_GOALS_
A. In the Enjarify performance post, how many seconds did the optimized single-threaded Rust version take?
B. Condense the paragraph of the Enjarify performance post that begins "Apart from that, I also upgraded language versions" into a short bulleted list that keeps its main facts.

_SOURCE TEXT_
════
Last year, I rewrote Enjarify in Go and Rust in order to learn more about the languages and compare the difficulty, verbosity, performance, and error-proneness of the languages, and I wrote a post detailing my findings. For simplicity, I only measured single-threaded performance, but a number of commenters felt that this was unfair to Go because easy concurrency is one of the core selling points of the language, by which they presumably meant parallelism, Rob Pike not withstanding. Therefore, I decided to parallelize the code and write a new post detailing the results.

Optimization

First off, here are the performance figures from the original post.

Hashtests time: Rust 135 seconds, Go 290 seconds, Python 1328 seconds

The original post just benchmarked my code as is. However, there were several ideas for optimizations I had while writing the Rust version that I wanted to try backporting to the Go version, and the Go version also had a bunch of code which was written to be simple rather than fast. I decided to spend a while trying to optimize the (single threaded) Go and Rust code to see how much of the performance difference was inherent rather than due to suboptimal implementation choices.

As it turned out, I was able to make the Go version much faster, although not for the reasons I expected. For example, hand monomorphizing TreeList led to only a small speedup and many microptimizations had no measurable impact or made things worse. Meanwhile, the single biggest improvement came from a change that I initially expected to slow things down. Even with a profiler, it’s hard to guess how code can be sped up, though I imagine it gets easier with experience. Meanwhile, the Rust version was already a lot faster, but I was still able to find two improvements.

Apart from that, I also upgraded language versions, but this had mostly negative effects. CPython got bumped up to 3.5.2, which actually made it about 5% slower. Upgrading to latest Rust had no measurable effect. Go 1.8rc1 was about 10% slower, so I stuck with 1.7. Note that that is only for the original single threaded benchmark- on the later parallel version, there was no measurable difference between 1.7 and 1.8, but I used 1.7 numbers for consistency. The big winner was Pypy. In my previous post, Pypy was omitted due to being slower than CPython, but whatever bug that was got fixed in the interim, so Pypy is now included.

Rust: 82.5 seconds, Go 165 seconds, Pypy 310 seconds, CPython 1402 seconds.

Rust got 64% faster while Go got 76% faster, decreasing the Go/Rust ratio from 2.15 to 2.0. It is also interesting that Pypy was nearly as fast as the unoptimized Go version from the original post. This indicates that if Pypy is available and you don’t know much about optimizing Go and only single threaded performance matters, you may not actually see speed benefits from rewriting Python code in Go, though the Go version would still be faster for short running tasks due to the lack of a JIT warmup.

Anyway, with that as a baseline, it was time to parallelize the Go and Rust code. I didn’t bother with the Python version for obvious reasons.
════
_INFORMATION SUPPLIED_

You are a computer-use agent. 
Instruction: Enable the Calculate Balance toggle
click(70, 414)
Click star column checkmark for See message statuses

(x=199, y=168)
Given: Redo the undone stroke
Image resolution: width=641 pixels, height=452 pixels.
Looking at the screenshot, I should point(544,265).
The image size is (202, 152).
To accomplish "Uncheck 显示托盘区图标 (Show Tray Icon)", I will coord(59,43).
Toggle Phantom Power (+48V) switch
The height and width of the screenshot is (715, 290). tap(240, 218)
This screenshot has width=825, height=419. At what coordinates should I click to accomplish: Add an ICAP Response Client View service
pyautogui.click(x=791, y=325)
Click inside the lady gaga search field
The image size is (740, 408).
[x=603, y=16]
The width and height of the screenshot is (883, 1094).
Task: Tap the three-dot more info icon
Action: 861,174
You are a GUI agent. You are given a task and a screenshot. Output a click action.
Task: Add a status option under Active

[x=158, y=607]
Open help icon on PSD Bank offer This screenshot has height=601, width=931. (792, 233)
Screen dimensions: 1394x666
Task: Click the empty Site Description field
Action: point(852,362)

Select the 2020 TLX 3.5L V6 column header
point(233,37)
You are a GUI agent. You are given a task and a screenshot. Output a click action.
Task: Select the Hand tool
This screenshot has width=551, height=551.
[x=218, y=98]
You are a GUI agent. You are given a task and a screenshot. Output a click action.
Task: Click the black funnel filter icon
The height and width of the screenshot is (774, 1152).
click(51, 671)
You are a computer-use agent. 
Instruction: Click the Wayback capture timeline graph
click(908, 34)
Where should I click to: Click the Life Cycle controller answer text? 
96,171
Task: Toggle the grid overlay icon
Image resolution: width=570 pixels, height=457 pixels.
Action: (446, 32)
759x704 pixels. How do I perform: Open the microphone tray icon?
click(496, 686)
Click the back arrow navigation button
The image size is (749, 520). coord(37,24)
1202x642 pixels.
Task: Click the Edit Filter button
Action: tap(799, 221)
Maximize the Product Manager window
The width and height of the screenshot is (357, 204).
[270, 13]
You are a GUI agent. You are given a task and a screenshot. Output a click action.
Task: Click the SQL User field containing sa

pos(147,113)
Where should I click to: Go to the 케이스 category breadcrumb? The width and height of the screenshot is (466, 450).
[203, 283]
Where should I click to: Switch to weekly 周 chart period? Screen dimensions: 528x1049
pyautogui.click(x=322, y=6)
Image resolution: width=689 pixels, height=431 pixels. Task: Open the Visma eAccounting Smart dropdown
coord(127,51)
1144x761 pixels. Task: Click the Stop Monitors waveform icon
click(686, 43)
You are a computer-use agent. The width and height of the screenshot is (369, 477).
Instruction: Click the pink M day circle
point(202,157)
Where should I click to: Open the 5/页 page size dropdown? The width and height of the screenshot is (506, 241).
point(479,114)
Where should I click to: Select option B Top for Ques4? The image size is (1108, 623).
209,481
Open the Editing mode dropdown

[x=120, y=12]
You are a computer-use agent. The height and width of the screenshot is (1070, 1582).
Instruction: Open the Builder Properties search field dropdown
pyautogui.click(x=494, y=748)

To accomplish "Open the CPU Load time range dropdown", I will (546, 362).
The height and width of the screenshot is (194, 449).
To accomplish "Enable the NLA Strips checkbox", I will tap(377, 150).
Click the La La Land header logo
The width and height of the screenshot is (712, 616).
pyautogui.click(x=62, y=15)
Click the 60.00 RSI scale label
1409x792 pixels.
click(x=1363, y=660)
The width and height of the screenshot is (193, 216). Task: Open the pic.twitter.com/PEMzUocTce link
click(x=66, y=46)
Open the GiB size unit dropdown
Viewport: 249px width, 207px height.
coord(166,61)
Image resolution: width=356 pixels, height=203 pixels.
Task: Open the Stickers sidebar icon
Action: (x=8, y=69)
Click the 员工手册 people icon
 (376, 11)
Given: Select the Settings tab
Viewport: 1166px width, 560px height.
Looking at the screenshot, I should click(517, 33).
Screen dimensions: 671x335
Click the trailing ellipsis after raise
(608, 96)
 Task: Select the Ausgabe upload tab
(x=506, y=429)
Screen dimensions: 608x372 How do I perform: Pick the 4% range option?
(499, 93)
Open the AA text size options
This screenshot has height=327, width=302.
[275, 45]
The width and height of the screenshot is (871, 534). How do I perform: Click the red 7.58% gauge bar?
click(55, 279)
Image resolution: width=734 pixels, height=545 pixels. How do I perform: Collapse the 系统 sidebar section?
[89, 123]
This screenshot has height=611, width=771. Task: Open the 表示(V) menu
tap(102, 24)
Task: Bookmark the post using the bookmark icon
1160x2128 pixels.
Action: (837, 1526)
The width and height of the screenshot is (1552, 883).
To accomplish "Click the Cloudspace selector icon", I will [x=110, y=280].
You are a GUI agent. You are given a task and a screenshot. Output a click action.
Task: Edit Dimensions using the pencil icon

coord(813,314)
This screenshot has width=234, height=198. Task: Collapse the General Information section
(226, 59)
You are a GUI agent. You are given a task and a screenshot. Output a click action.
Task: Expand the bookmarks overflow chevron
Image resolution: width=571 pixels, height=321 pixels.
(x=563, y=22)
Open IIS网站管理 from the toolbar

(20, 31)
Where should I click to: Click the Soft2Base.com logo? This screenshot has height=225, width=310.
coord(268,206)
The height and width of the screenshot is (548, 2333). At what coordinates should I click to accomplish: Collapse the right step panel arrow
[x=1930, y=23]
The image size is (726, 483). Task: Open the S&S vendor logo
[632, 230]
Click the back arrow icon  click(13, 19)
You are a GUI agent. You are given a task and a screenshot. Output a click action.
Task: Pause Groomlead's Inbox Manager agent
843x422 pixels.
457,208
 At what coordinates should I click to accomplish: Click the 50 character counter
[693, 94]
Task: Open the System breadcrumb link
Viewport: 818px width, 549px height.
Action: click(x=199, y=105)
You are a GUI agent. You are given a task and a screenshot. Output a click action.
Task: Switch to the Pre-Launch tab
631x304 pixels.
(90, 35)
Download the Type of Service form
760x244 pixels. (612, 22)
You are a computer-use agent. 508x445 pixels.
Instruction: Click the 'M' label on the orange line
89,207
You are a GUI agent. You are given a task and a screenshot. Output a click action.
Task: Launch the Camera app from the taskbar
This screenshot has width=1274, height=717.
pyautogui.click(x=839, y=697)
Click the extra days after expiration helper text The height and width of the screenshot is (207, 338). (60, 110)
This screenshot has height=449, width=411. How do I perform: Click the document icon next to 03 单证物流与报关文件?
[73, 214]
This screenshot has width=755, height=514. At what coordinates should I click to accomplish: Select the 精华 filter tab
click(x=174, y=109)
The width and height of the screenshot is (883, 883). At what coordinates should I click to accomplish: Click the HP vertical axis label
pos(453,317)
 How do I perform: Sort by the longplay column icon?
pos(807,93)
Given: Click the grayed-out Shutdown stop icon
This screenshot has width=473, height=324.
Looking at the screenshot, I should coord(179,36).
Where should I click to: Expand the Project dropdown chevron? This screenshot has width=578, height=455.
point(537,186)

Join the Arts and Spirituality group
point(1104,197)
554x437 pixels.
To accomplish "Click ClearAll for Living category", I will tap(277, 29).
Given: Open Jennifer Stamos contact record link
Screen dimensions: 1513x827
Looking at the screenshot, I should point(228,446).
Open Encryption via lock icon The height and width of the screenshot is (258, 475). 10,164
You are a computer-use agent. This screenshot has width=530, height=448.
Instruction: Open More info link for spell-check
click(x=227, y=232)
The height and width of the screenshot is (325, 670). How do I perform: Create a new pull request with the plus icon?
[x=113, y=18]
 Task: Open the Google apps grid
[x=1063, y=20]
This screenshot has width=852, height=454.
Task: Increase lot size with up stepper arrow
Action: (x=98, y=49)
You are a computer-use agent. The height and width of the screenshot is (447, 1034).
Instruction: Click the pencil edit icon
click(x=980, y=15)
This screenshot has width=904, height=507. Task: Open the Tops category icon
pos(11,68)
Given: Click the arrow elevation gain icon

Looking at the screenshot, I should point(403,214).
════
_CORRECT ANSWERS_
A. 82.5 seconds.

B.
- Upgrading language versions mostly had negative effects.
- CPython moved to 3.5.2 and became about 5% slower.
- The latest Rust had no measurable effect.
- Go 1.8rc1 was about 10% slower on the original single-threaded benchmark, so Go 1.7 was kept. On the later parallel version, 1.7 and 1.8 showed no measurable difference, but 1.7 numbers were used for consistency.
- Pypy was the big winner. It had been left out before for being slower than CPython, but that bug has since been fixed, so Pypy is now included.